Careless! There are those who believe that Monty is your fussy old aunt trapped in the body of a golfer, but by Friday he was proceeding through the rabble like an emperor. His face registered his surprise that the populace had come to praise him and not to bury him. Britain demanded of Monty that he seize the day.
Monty declined, and by Saturday the jig was up. By then four players—Duval, Langer from Germany, Ian Woosnam from the past and Alex Cejka from Czechoslovakia (but now a German)—were bunched in the lead at six under par. Behind them were nine more players within a shot and six more within two shots. Some big names were lurking in there: Darren Clarke, Jesper Parnevik and Nick Price. However, what really made a landmark out of the leader board was the name that was absent. At Royal Lytham the bunkers were as inevitable as death and
taxes. Everyone succumbed. Even Tiger.
For Tiger watchers the wilderness weeks stretch on. The British bookies had Woods at 7 to 4 to repeat his St. Andrews trick of last year and not hit a bunker all week. He had sand between his toes five times on Thursday and by Saturday was using eyewash to get the stuff out from beneath his lids. Things got worse from there, and by the time he finished, he was at one under, tied for 25th.
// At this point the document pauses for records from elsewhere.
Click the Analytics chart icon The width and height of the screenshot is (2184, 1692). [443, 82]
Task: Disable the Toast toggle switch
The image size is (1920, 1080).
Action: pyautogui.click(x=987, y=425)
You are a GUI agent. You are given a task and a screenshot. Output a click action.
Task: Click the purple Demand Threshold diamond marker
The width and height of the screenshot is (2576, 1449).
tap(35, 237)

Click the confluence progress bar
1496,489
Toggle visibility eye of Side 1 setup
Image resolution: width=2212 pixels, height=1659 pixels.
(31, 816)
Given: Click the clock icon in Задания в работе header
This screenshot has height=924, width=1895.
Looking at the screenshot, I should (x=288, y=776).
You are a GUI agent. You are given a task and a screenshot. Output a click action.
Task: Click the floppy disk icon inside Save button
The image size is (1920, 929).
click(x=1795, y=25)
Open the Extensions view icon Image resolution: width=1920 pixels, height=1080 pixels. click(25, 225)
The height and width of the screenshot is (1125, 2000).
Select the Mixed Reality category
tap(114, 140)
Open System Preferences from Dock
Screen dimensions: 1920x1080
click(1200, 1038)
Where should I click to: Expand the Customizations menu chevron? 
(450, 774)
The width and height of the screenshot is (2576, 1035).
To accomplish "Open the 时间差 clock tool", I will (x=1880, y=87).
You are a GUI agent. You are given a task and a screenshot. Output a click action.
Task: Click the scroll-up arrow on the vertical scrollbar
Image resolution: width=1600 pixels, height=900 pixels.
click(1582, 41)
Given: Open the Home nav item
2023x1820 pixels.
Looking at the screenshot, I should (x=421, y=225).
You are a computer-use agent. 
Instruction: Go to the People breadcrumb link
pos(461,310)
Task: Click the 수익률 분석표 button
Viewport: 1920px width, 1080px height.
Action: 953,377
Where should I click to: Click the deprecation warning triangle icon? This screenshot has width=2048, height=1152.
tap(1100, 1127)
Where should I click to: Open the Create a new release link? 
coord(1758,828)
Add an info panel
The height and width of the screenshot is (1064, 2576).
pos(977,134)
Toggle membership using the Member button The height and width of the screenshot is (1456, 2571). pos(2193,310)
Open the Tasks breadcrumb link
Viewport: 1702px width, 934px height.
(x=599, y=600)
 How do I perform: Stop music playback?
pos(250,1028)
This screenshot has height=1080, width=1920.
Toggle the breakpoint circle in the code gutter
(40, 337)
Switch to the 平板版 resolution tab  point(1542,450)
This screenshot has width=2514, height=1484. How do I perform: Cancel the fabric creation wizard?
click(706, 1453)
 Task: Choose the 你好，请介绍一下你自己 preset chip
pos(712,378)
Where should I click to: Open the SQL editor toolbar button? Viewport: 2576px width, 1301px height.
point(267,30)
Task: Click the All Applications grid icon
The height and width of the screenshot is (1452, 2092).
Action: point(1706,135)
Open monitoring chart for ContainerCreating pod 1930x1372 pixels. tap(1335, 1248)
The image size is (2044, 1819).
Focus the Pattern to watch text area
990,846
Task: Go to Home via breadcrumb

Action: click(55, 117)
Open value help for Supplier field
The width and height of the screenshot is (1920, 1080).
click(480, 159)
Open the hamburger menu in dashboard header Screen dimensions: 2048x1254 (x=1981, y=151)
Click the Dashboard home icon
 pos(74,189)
Of those who threatened, it was Woosnam, a throwback, who came closest. Now as unfashionable as sideburns and medallions, the little Welshman will reflect on this one into his old age. He'll remember how he barreled onto the 1st tee on Sunday, drew his blade and sent his first shot to within six inches of the hole. "Go-awrnn, Woosie!" came the shout as he drained the birdie putt and restored himself to a share of the lead.
On the 2nd tee box, lo, the grim reaper arrived. Woosie discovered that he had more than the limit of 14 clubs in his bag. Two-shot penalty!
His response was untouched by serenity. Woosnam vented. Tossed his hat. Fished the surplus driver out of his bag and flung it away. Minutes later came an ominous announcement in the press room: "We are endeavoring to find out more about Ian Woosnam's caddie." A prayer for the boy, Myles Byrne, one of a family of caddying brothers from County Wicklow in Ireland, seemed appropriate.
Woosnam, furious and distracted, bogeyed the next two holes before recovering for an eagle three at the 6th. He began putting his round back together. Even Byrne briefly lost the dead-man-walking look when Woosie birdied 11 and 13. Too little, too late, though.
Inexorably, the story was Duval. He was impeccable even when he wobbled. An errant tee shot on 15 put him in the left rough on Sunday, but his resolution was almost luminous now. He swept the ball out with a six-iron and brought it to rest 210 yards away on the green. Par assured and toughest hole conquered, he was on his way to a 67. With his first major at his fingertips, Duval looked like golf's next big thing again.
By 9 p.m. he was off the ground at Manchester Airport, headed for Toronto. He left behind an empty seat in that purgatorial waiting room for great players who have never, you know—whisper it—won a major.
He also erased a memory. On Sunday at St. Andrews last year, David and Julie waited patiently for Woods, with whom they were flying back to the States. David and Julie stood and watched the parade as Tiger gathered his entourage and everyone was herded giddily toward the cars. Watched as Tiger cuddled the claret jug. Looooong day.